*DATASET RECORDS:*

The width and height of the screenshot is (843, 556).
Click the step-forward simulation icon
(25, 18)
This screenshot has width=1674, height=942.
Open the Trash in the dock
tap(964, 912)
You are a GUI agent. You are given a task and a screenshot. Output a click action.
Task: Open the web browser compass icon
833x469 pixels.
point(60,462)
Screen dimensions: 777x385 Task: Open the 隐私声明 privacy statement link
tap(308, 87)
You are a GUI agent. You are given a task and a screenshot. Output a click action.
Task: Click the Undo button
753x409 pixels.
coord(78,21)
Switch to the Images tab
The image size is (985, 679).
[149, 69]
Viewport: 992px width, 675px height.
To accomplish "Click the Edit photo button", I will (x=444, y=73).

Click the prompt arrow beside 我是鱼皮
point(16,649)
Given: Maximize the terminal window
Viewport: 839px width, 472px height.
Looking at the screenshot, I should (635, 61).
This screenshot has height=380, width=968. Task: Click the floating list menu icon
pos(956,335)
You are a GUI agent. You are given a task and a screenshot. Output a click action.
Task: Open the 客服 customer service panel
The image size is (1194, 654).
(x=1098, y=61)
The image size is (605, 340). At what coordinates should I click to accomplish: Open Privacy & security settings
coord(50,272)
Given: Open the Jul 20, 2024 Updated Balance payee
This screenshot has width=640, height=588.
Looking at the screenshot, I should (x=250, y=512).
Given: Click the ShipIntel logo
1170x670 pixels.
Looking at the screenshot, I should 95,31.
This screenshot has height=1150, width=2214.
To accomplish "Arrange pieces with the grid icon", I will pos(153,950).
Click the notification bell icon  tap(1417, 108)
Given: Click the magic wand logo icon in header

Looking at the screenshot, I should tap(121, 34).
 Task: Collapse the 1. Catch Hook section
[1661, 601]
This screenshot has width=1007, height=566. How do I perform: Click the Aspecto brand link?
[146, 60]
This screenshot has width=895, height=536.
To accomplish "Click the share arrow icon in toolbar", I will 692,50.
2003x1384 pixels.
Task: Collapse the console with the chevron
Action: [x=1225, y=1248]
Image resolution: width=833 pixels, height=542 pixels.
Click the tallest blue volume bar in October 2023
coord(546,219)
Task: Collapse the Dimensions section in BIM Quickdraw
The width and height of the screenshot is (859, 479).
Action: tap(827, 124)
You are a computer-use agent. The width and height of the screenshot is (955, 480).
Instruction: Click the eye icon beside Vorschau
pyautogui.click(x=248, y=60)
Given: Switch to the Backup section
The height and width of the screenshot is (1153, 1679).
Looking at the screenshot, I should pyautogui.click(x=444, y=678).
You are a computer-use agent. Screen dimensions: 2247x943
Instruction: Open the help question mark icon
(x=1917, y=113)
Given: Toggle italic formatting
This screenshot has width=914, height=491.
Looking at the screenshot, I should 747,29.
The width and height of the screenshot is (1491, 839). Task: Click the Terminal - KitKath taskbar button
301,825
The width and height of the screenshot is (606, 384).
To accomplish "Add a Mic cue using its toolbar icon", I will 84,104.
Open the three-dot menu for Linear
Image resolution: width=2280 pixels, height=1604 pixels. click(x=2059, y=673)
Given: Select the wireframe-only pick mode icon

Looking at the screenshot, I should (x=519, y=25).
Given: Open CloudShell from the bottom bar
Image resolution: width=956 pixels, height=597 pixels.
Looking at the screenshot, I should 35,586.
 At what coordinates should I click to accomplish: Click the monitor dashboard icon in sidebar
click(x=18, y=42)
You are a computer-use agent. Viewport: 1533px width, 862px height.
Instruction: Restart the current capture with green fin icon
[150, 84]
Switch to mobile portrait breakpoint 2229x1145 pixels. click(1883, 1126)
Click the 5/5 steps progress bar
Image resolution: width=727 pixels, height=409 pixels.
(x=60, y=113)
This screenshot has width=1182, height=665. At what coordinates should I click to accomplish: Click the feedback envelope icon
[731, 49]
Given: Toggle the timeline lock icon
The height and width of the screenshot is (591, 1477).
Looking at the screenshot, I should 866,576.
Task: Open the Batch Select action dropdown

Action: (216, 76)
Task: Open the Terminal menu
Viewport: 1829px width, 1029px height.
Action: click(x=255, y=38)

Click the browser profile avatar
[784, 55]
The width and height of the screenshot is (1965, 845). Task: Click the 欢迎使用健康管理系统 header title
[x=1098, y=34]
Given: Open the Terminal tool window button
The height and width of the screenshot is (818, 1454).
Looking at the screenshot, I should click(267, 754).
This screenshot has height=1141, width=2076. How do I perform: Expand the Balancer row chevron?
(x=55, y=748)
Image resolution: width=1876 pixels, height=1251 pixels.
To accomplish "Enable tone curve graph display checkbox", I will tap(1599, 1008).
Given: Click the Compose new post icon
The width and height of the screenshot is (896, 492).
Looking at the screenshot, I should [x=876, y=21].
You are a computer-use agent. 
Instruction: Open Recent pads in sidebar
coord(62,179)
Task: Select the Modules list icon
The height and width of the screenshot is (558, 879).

*ABOUT THIS TASK:* When you reach this point, go back and write out each record above exactly.

*RESULT OF THIS EXERCISE:*
The width and height of the screenshot is (843, 556).
Click the step-forward simulation icon
(25, 18)
This screenshot has width=1674, height=942.
Open the Trash in the dock
tap(964, 912)
You are a GUI agent. You are given a task and a screenshot. Output a click action.
Task: Open the web browser compass icon
833x469 pixels.
point(60,462)
Screen dimensions: 777x385 Task: Open the 隐私声明 privacy statement link
tap(308, 87)
You are a GUI agent. You are given a task and a screenshot. Output a click action.
Task: Click the Undo button
753x409 pixels.
coord(78,21)
Switch to the Images tab
The image size is (985, 679).
[149, 69]
Viewport: 992px width, 675px height.
To accomplish "Click the Edit photo button", I will (x=444, y=73).

Click the prompt arrow beside 我是鱼皮
point(16,649)
Given: Maximize the terminal window
Viewport: 839px width, 472px height.
Looking at the screenshot, I should (635, 61).
This screenshot has height=380, width=968. Task: Click the floating list menu icon
pos(956,335)
You are a GUI agent. You are given a task and a screenshot. Output a click action.
Task: Open the 客服 customer service panel
The image size is (1194, 654).
(x=1098, y=61)
The image size is (605, 340). At what coordinates should I click to accomplish: Open Privacy & security settings
coord(50,272)
Given: Open the Jul 20, 2024 Updated Balance payee
This screenshot has width=640, height=588.
Looking at the screenshot, I should (x=250, y=512).
Given: Click the ShipIntel logo
1170x670 pixels.
Looking at the screenshot, I should 95,31.
This screenshot has height=1150, width=2214.
To accomplish "Arrange pieces with the grid icon", I will pos(153,950).
Click the notification bell icon  tap(1417, 108)
Given: Click the magic wand logo icon in header

Looking at the screenshot, I should tap(121, 34).
 Task: Collapse the 1. Catch Hook section
[1661, 601]
This screenshot has width=1007, height=566. How do I perform: Click the Aspecto brand link?
[146, 60]
This screenshot has width=895, height=536.
To accomplish "Click the share arrow icon in toolbar", I will 692,50.
2003x1384 pixels.
Task: Collapse the console with the chevron
Action: [x=1225, y=1248]
Image resolution: width=833 pixels, height=542 pixels.
Click the tallest blue volume bar in October 2023
coord(546,219)
Task: Collapse the Dimensions section in BIM Quickdraw
The width and height of the screenshot is (859, 479).
Action: tap(827, 124)
You are a computer-use agent. The width and height of the screenshot is (955, 480).
Instruction: Click the eye icon beside Vorschau
pyautogui.click(x=248, y=60)
Given: Switch to the Backup section
The height and width of the screenshot is (1153, 1679).
Looking at the screenshot, I should pyautogui.click(x=444, y=678).
You are a computer-use agent. Screen dimensions: 2247x943
Instruction: Open the help question mark icon
(x=1917, y=113)
Given: Toggle italic formatting
This screenshot has width=914, height=491.
Looking at the screenshot, I should 747,29.
The width and height of the screenshot is (1491, 839). Task: Click the Terminal - KitKath taskbar button
301,825
The width and height of the screenshot is (606, 384).
To accomplish "Add a Mic cue using its toolbar icon", I will 84,104.
Open the three-dot menu for Linear
Image resolution: width=2280 pixels, height=1604 pixels. click(x=2059, y=673)
Given: Select the wireframe-only pick mode icon

Looking at the screenshot, I should (x=519, y=25).
Given: Open CloudShell from the bottom bar
Image resolution: width=956 pixels, height=597 pixels.
Looking at the screenshot, I should 35,586.
 At what coordinates should I click to accomplish: Click the monitor dashboard icon in sidebar
click(x=18, y=42)
You are a computer-use agent. Viewport: 1533px width, 862px height.
Instruction: Restart the current capture with green fin icon
[150, 84]
Switch to mobile portrait breakpoint 2229x1145 pixels. click(1883, 1126)
Click the 5/5 steps progress bar
Image resolution: width=727 pixels, height=409 pixels.
(x=60, y=113)
This screenshot has width=1182, height=665. At what coordinates should I click to accomplish: Click the feedback envelope icon
[731, 49]
Given: Toggle the timeline lock icon
The height and width of the screenshot is (591, 1477).
Looking at the screenshot, I should 866,576.
Task: Open the Batch Select action dropdown

Action: (216, 76)
Task: Open the Terminal menu
Viewport: 1829px width, 1029px height.
Action: click(x=255, y=38)

Click the browser profile avatar
[784, 55]
The width and height of the screenshot is (1965, 845). Task: Click the 欢迎使用健康管理系统 header title
[x=1098, y=34]
Given: Open the Terminal tool window button
The height and width of the screenshot is (818, 1454).
Looking at the screenshot, I should click(267, 754).
This screenshot has height=1141, width=2076. How do I perform: Expand the Balancer row chevron?
(x=55, y=748)
Image resolution: width=1876 pixels, height=1251 pixels.
To accomplish "Enable tone curve graph display checkbox", I will tap(1599, 1008).
Given: Click the Compose new post icon
The width and height of the screenshot is (896, 492).
Looking at the screenshot, I should [x=876, y=21].
You are a computer-use agent. 
Instruction: Open Recent pads in sidebar
coord(62,179)
Task: Select the Modules list icon
The height and width of the screenshot is (558, 879).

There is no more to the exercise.